Accretion/Dilution Analysis Explained: M&A Interview Guide
Master accretion/dilution analysis for M&A interviews. Learn the concept, calculations, and how to answer related interview questions.
Accretion/dilution analysis is a core M&A concept that comes up frequently in IB interviews. It measures how an acquisition affects the acquirer's earnings per share (EPS).
The Basic Concept
Note
Accretive: Combined EPS > Acquirer's standalone EPS → EPS increases
Dilutive: Combined EPS < Acquirer's standalone EPS → EPS decreases
When Company A acquires Company B:
- Acquirer gains the target's earnings
- But may issue new shares (diluting existing shareholders)

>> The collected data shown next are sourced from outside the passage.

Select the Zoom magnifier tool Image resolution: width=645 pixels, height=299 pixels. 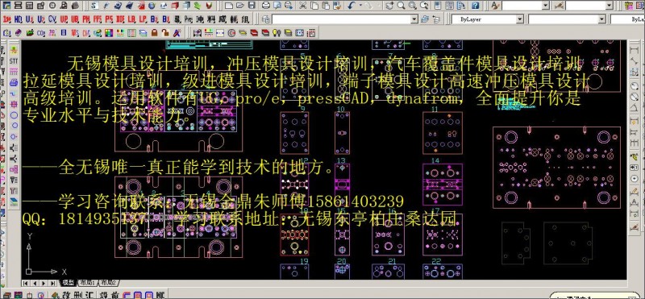point(401,6)
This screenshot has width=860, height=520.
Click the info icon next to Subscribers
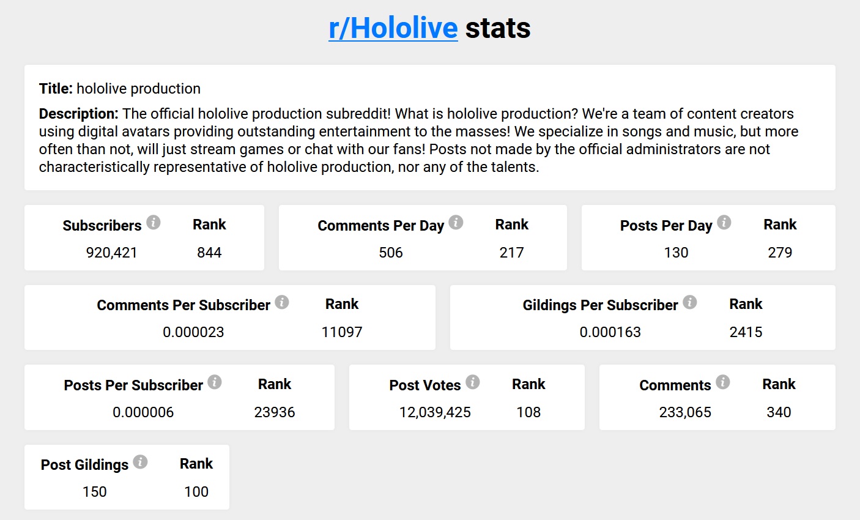(154, 222)
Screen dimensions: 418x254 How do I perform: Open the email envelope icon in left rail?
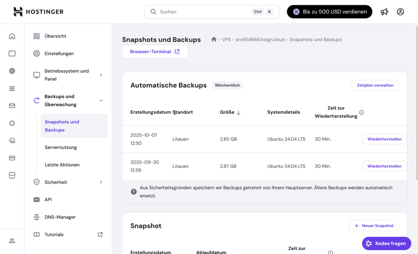(12, 106)
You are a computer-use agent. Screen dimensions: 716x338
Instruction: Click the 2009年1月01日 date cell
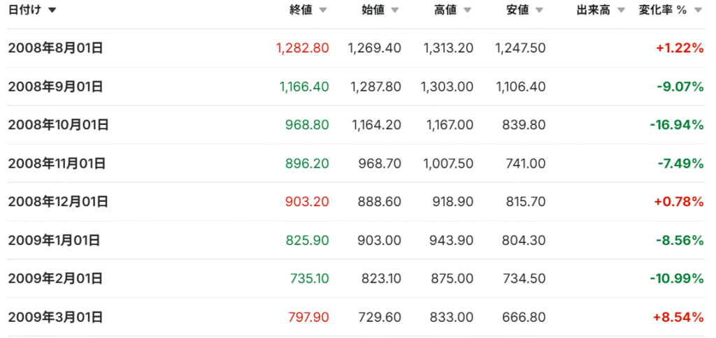pos(54,240)
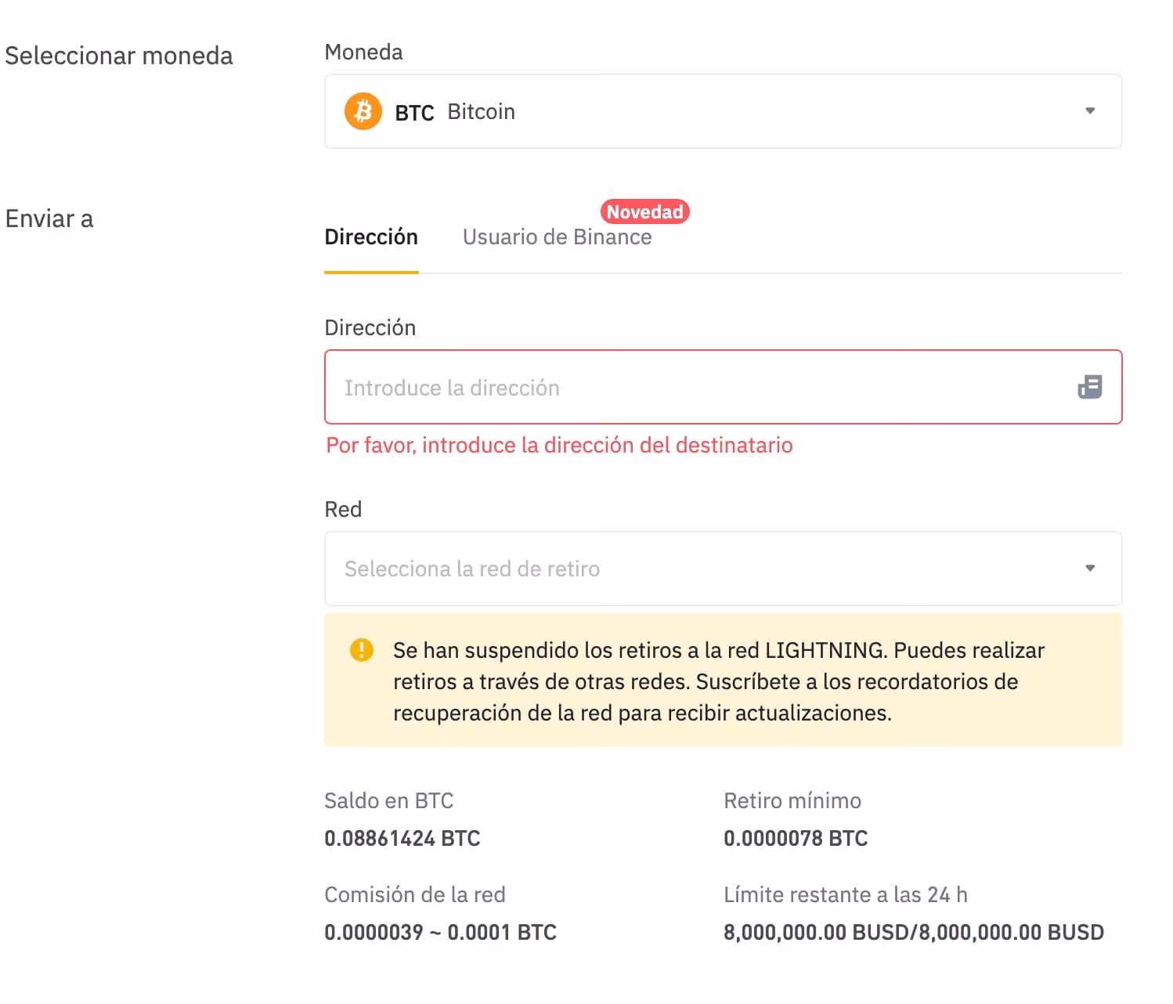Click the warning icon in the suspension notice
1173x1004 pixels.
(x=361, y=648)
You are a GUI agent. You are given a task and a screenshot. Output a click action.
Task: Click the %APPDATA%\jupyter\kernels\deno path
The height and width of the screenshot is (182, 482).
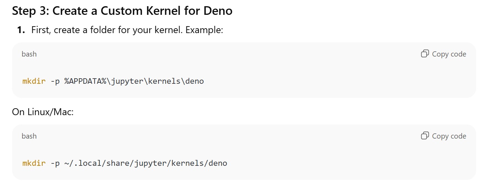(x=134, y=82)
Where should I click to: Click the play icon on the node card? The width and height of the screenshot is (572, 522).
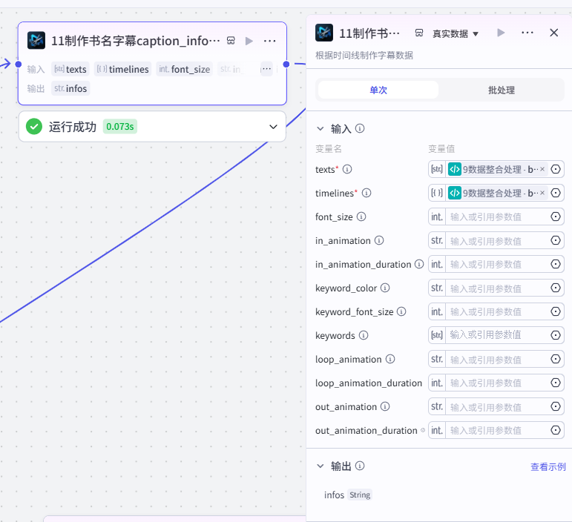(x=249, y=41)
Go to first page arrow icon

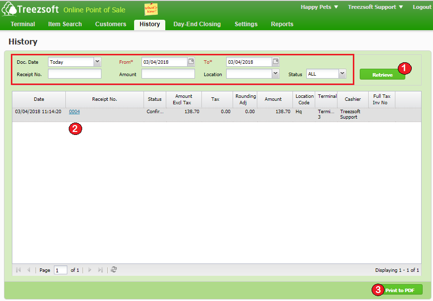(x=19, y=270)
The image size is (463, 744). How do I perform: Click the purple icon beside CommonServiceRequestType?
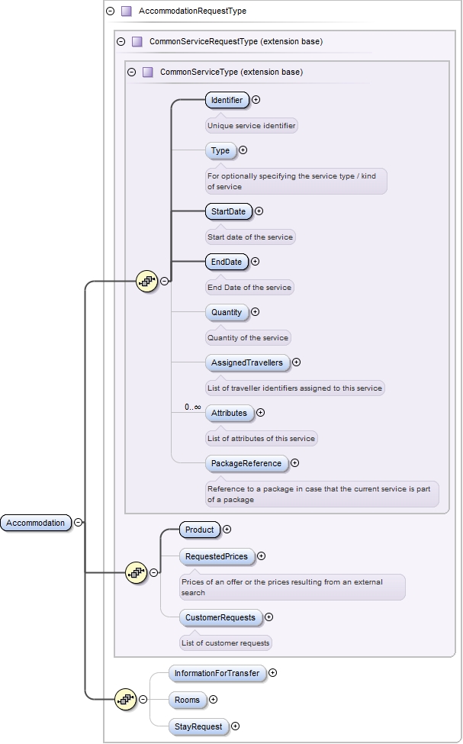click(x=137, y=41)
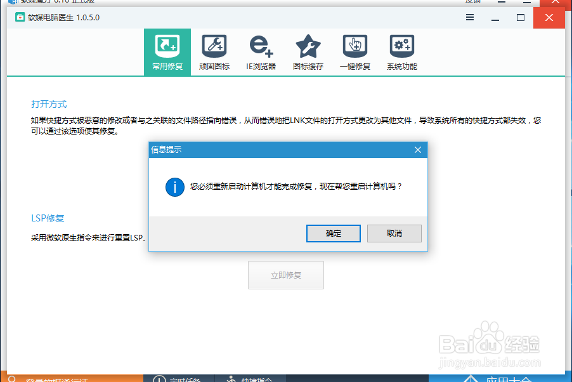The image size is (572, 382).
Task: Cancel the restart with 取消
Action: coord(394,233)
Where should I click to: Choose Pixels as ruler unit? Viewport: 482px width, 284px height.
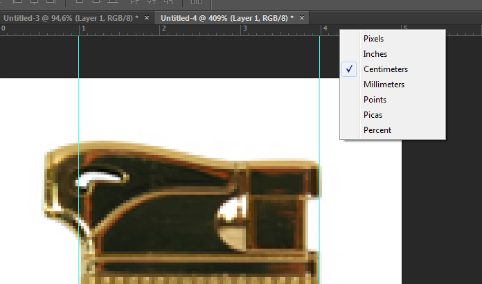(373, 39)
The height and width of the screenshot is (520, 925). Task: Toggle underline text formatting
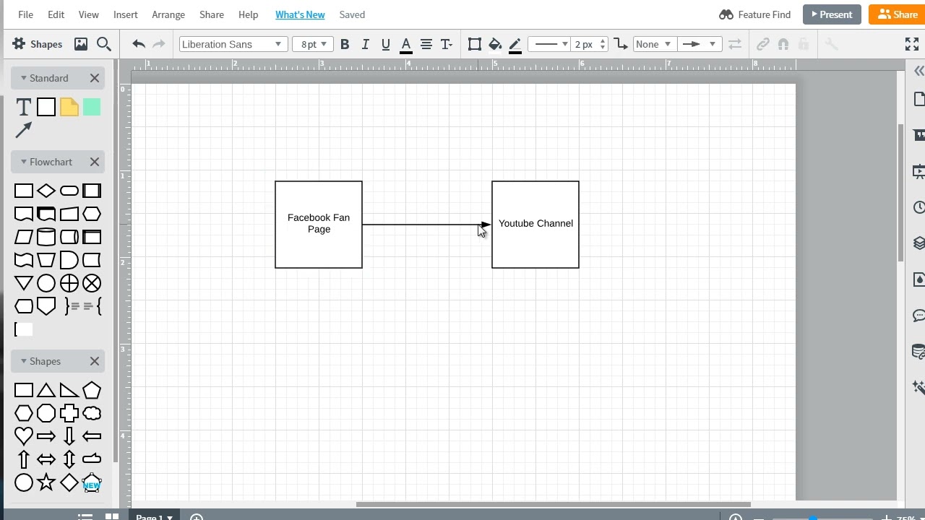(x=385, y=44)
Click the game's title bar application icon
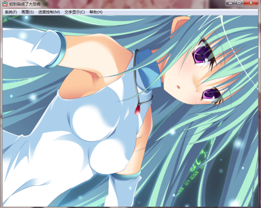This screenshot has width=261, height=208. pyautogui.click(x=5, y=4)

- Or may take on new debt (adding interest expense)
- The net effect determines accretion or dilution
The Quick Rule of Thumb
Fast Accretion/Dilution Test
For an all-stock deal:
- If Acquirer's P/E > Target's P/E → Accretive
- If Acquirer's P/E < Target's P/E → Dilutive
Why? If you're buying earnings "cheaper" than your own (lower P/E), the deal adds more EPS per share issued.
The Math Behind It
Pro Forma EPS = (Acquirer NI + Target NI + Synergies - Transaction Costs) / Pro Forma SharesCompare this to acquirer's standalone EPS to determine accretion/dilution.
Stock Deal Example
Example
Acquirer:
- Share Price: $50
- Shares Outstanding: 100M
- Net Income: $500M
- EPS: $5.00
- P/E: 10x
Target:
- Purchase Price: $600M (all stock)
- Net Income: $100M
- Implied P/E: 6x
Transaction:
- New shares issued: $600M / $50 = 12M shares
- Pro forma shares: 100M + 12M = 112M
- Pro forma Net Income: $500M + $100M = $600M
- Pro forma EPS: $600M / 112M = $5.36
Result: EPS increased from $5.00 to $5.36 → 7.2% Accretive
(Acquirer P/E of 10x > Target P/E of 6x → Accretive ✓)
Cash Deal Example
Example
Same acquirer, but paying cash:
- Purchase Price: $600M (all cash, funded by debt at 5%)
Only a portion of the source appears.